Ye Old Pick-up Lines


Hey, Princess, you wouldn`t happen to know where a lonely knight could scabbard his sword, would you? --

Been there, slain that. --

Your hovel or mine? --

Pestilence makes the heart go wander. --

Pardon me, madam, but wouldeth thou like to see my longsword in action?

Every second of every hour of every day is like a thousand knives of fire stabbing me in the heart. I long for thee incessantly, so much that mine sorrow seems without surcease. My alliteration is small comfort next to the warm gaze of thine azure eyes. I crave the comfort of thine embrace like some lost child cold and alone in the dark....So, you wanna !@£$% ???--

You wanna go upstairs and see my Holy Grail? --

I like the cut of your jib. --

If I were that horse, I`d rather you mounted me without the saddle. --

Wizard: You know, my hat isn`t the only thing that`s pointed. --

Thy breastplate is wondrous!
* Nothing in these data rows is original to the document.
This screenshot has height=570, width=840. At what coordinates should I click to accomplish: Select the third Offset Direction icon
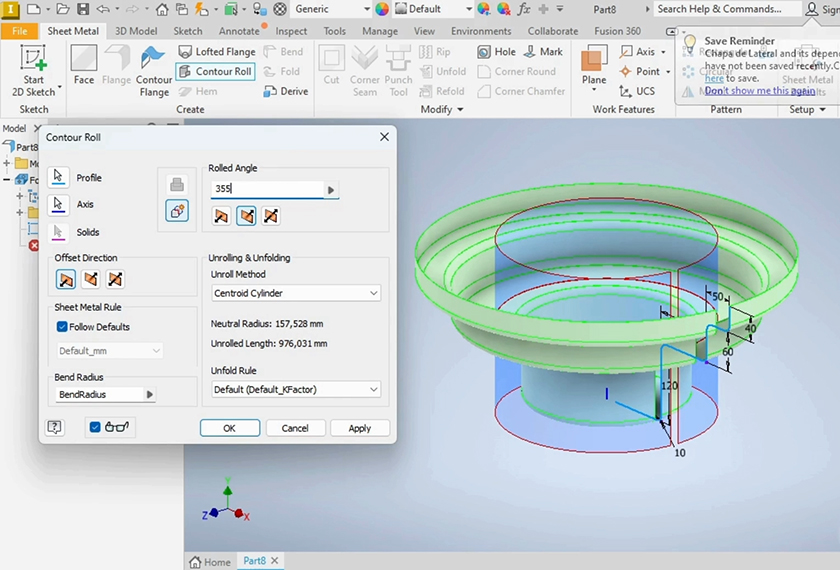[x=115, y=279]
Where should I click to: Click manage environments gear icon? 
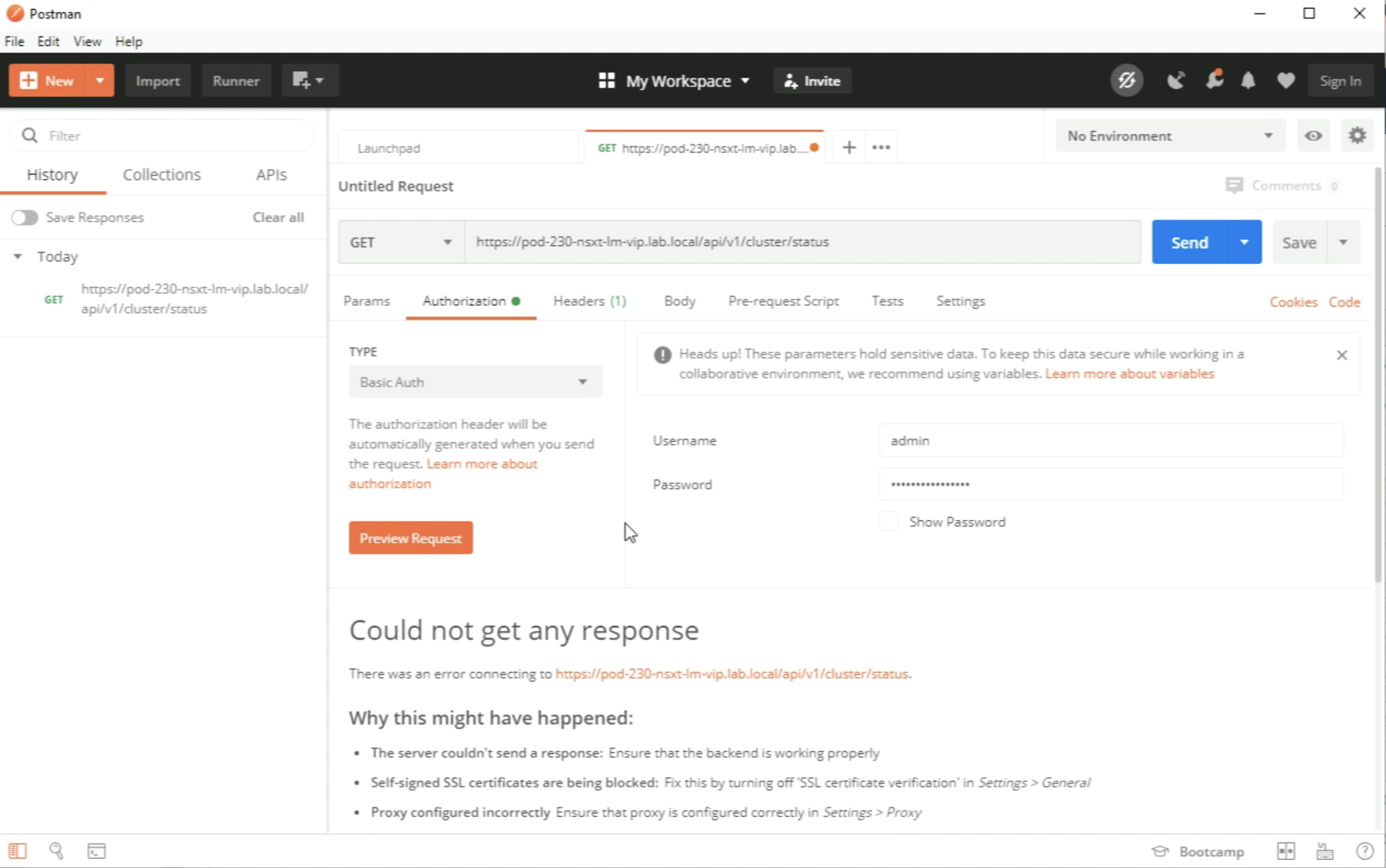click(x=1357, y=136)
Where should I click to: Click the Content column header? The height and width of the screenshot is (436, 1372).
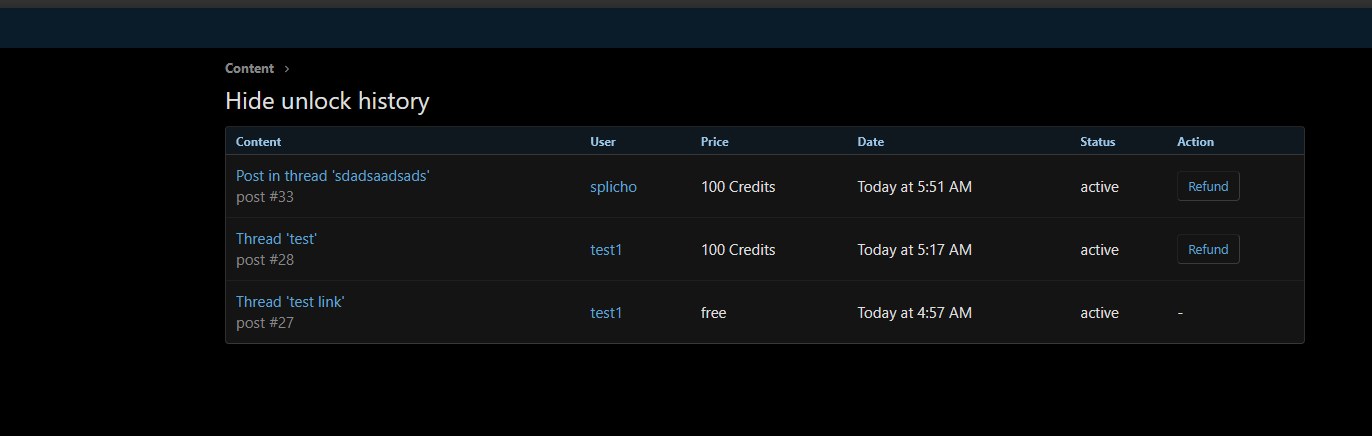(x=258, y=142)
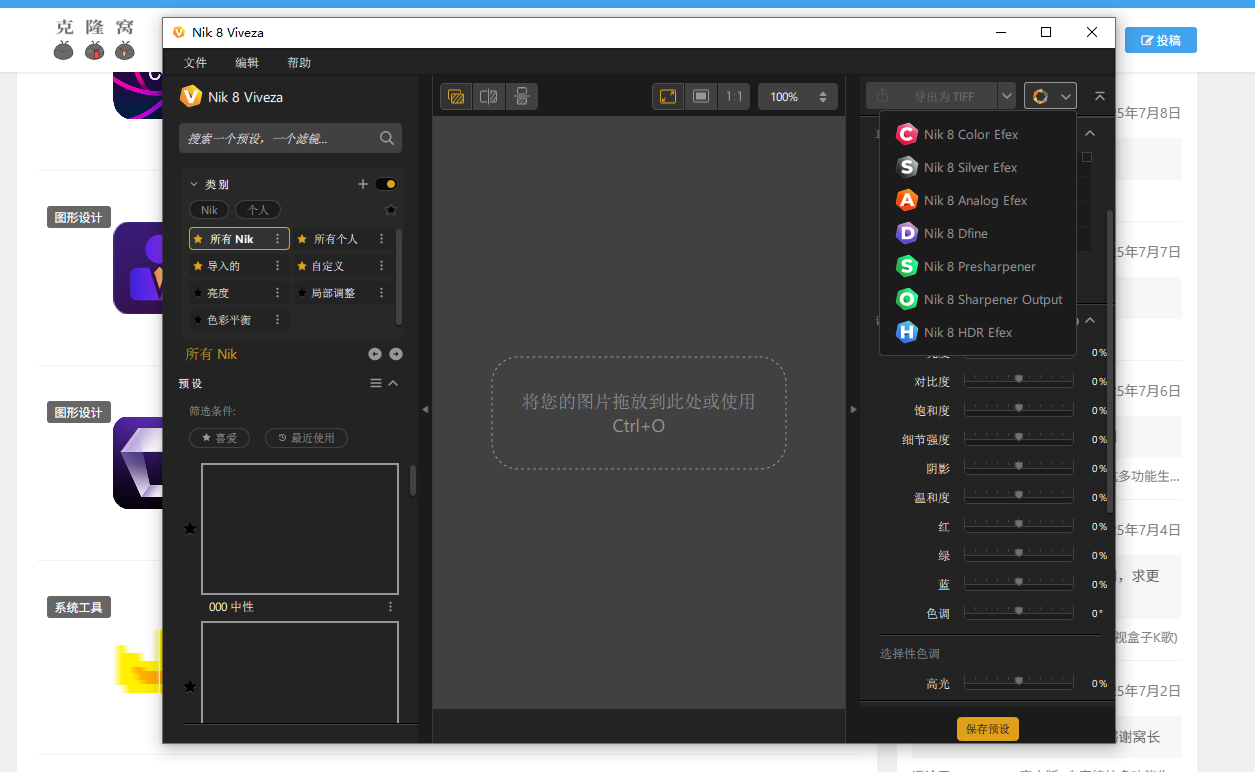Click the split compare view icon
This screenshot has height=772, width=1255.
[x=489, y=96]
Wouldst thou hold my polearm whilst I attempt to light thy fire? --

Dost thou practice safe hex? --

Dost thou know? That chastity belt of yours would look great on my sleeping chambers floor. --

I had to swim the moat to get to you fair maiden. So, would you like to see my breaststroke? --

Wench: what`s that sound? Knight: that`s just the sound of my chain mail drawers expanding.--

Thou hast hit on me harder than the black plague! --

Why don`t we go back to my place and re-enact "The Miller`s Tale?" --

You won`t believe this but St. George just appeared to me in a vision and told me that I must bed you...the fate of England depends is on it!!

Ever see a passion play? Would you like to? --

Don`t believe the rumors you heard about me . . . the Bubonic plague didn`t affect the important parts. --

Like a mare, I can be ridden for hours. --

How, you ask, did I get up here to your balcony? Well, I espied you from yonder garden. In an instant my er, heart was swelled with lus.. er, love. I had to meet you! So I ranneth over but tripped on a stone thusly pole-vaulting into your arms.

I`ve been VERY NAUGHTY. You`ll have to put me in the stocks and... er... PUNISH me, now won`t you?

C`mon, sweetie...Didn`t your mother ever tell you? A cleric a day keeps the black plague away.

I lost my leg in battle. Guess what I`m walking on.

Yes, fair maiden, I am indeed a wizard. Shall I make your clothes disappear?

I`m really a prince cursed by an evil witch. Tell me, do you have sex with frogs?

My! But you are a beautiful damsel in distress! Allow me to help you out of it.

What a fine gown you wear, my lady. Perchance couldst I talk you out of it?

I seem to have lost my sex slave, can I borrow you for a bit?

You know, I was once imprisoned in a tower very much like Repunnzel. Only it wasn`t my hair that the queen asked me to let down.

A day just wouldn`t be complete without a Knight.

I may not be a priest, but I can get you to heaven, m`lady.

What say ye we have our own Norman conquest, lass?

Come up to my chamber and I`ll show you the largest treasure in the land.

You can place your greeves under my pallet anytime.

Hey, big boy, how would you like to help this maiden out of dis-dress?

Wanna polish my pike?

Ello, milady, thou art under siege. I shall scale thy battlements with mine grappling hook!

My Lady, dost thou possess a looking glass in thine bodice? For I may surely see myself within their folds.

Has anyone ever told you that you have a lovely wimple?

May I show you a fascinating Saracaen ritual I learned while hiding in a harem after Hattin?

A world without day is gloomy indeed, but a world without Knight would be pure misery.

Milady, it`s not the size of the wand that matters, but the magic within.

I have the key to your chastity belt and you have the key to my heart.

Mayest I hose down your doublet?

Your eyes are as dark as a castle moat by midnight. Lower your drawbridge and let me cross.

You should be glad I`m not a Viking. You would have been ravaged and plundered by now.

What`s a nice maiden like you doing in a dungeon like this?

You can scale my battlements any day, madam.

You scratch my boils and I`ll scratch yours.

They don`t call me Lance-A-Lot for nothing, you know.

My that`s a fine set of chalices you have there.

Ssh, I don`t want everyone to know I`m on a secret holy quest.

When the Inquisition put me on the rack, my limbs weren`t the only things they stretched.

Yes, my lady, I am a locksmith, so shall I open your locks and insert my key?